Saturday, April 4, 2009
Here's a goose on the creek at sunrise a few weeks ago. This picture is one of those I'd never consider posting here because I find too much fault with it, except I have nothing better until I can load up all the pictures I took today after the sun finally came out after 5,327 days of rain. (If you feel that last sentence contained too many words, you'd be correct except what you don't know is I really wanted it to contain more words so this is actually an improvement.)
The book Virginia Folk Legends, edited by Thomas E. Barden, contains a couple of tales about Mathews, neither of which I've ever heard, but one of which I'd like to share. Of course I'd never heard of lacrosse and had never tasted salad dressing until I left Mathews to go to college, so chances are good that the stories existed but I never knew about them due to the fact that I lived under a rock.
Here's one of the stories.
A Confederate Spy
M. Smith, interviewed by H.G. Miller in an unknown location in Mathews County, no date given
"In an old home situated on the Bay, I heard an interesting tale of Civil War days. During the war a Confederate spy by the name of Bell came to the home of Mr. W. Hudgins near Fitchett's Wharf and asked for refuge. While he was there some Yankee soldiers prowling through that section of the county came upon a Confederate cap in the vicinity of the Hudgins' home. They immediately started to the house to search, but in the meantime Bell had gone out into a dense woods nearby to hide.

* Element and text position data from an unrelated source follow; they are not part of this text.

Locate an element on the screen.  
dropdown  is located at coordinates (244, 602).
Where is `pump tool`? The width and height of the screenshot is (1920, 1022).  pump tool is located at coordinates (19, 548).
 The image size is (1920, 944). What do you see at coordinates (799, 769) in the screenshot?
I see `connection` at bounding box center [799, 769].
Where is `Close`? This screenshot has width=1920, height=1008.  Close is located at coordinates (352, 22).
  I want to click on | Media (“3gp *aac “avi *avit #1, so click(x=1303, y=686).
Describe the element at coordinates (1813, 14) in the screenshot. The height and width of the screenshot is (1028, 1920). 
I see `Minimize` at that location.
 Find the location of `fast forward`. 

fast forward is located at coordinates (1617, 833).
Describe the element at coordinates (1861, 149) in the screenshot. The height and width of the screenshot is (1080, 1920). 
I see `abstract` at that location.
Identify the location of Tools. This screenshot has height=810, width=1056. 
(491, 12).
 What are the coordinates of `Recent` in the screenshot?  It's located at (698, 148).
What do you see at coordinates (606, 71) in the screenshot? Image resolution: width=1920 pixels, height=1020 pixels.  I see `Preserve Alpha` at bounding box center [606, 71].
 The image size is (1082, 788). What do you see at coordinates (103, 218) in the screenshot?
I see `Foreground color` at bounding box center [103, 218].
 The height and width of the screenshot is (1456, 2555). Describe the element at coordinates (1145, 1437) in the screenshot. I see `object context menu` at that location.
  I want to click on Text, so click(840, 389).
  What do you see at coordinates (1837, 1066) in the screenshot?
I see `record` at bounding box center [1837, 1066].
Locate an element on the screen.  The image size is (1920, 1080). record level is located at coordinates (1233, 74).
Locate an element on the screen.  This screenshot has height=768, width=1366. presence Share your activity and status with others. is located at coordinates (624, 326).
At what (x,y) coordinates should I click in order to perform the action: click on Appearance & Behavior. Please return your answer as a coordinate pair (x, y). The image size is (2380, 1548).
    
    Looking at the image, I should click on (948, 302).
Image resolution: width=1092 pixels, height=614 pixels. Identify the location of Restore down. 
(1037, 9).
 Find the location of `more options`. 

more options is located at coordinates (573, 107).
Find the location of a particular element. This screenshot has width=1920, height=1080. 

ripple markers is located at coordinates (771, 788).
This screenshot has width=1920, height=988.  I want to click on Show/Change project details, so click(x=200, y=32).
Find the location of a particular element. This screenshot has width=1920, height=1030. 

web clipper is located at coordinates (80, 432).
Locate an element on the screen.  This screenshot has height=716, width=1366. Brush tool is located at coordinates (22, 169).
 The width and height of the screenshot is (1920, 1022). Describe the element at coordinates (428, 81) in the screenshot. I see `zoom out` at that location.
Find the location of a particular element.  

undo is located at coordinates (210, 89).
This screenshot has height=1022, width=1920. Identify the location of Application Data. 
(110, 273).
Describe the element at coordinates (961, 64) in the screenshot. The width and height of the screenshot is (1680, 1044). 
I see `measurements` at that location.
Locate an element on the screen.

The mistress of the house saw the soldiers coming and ran up to Bell's room to see if any of his belongings had been left there. Nothing seemed to be in the room which would reveal his presence in the house except some letters, which she grabbed quickly and just had time to slip them inside of the dress of a doll which her little girl was holding.
As soon as the soldiers reached the porch, one of them picked the little girl up in his arms to talk to her. But she remembered her mother's warning and held her doll baby close to her side. So the letters were not discovered.
Mr. Hudgins took Bell in a sail boat at night to Gwynn's Island, where he hid in the woods. At times the Yankees were so near that they could hear them breathing. Later Mr. Hudgins took Bell to the Eastern Shore where he remained for a while. His mother was living in New York and he was very anxious to see her. It was during a visit to her that he was finally captured.
[John Wilkes] Booth, who was an old friend and school-mate of Bell's, sent word to Lincoln that if Bell were hung, he [Lincoln] would die. Bell was hung, but before he died he wrote a beautiful letter to the man in Virginia who had befriended him. In this letter Bell wrote about the beauty of the morning of the day before he died, and of how much he wanted to live. He also expressed beautifully his appreciation of the great kindness of Mr. Hudgins and his family. This letter was destroyed by mistake, greatly to the distress of the present members of the family, who would have liked to have preserved it.
Many people believed that the hanging of Bell was one of the causes of the assassination of President Lincoln."
Chesapeake Bay Woman. Again.
To prevent me from being sued for copyright infringement, please be advised that I did not write any of the above story and I fail to recall how to properly attribute a quotation from a book, but I sure do know how to make a sentence run from here to Argentina and back.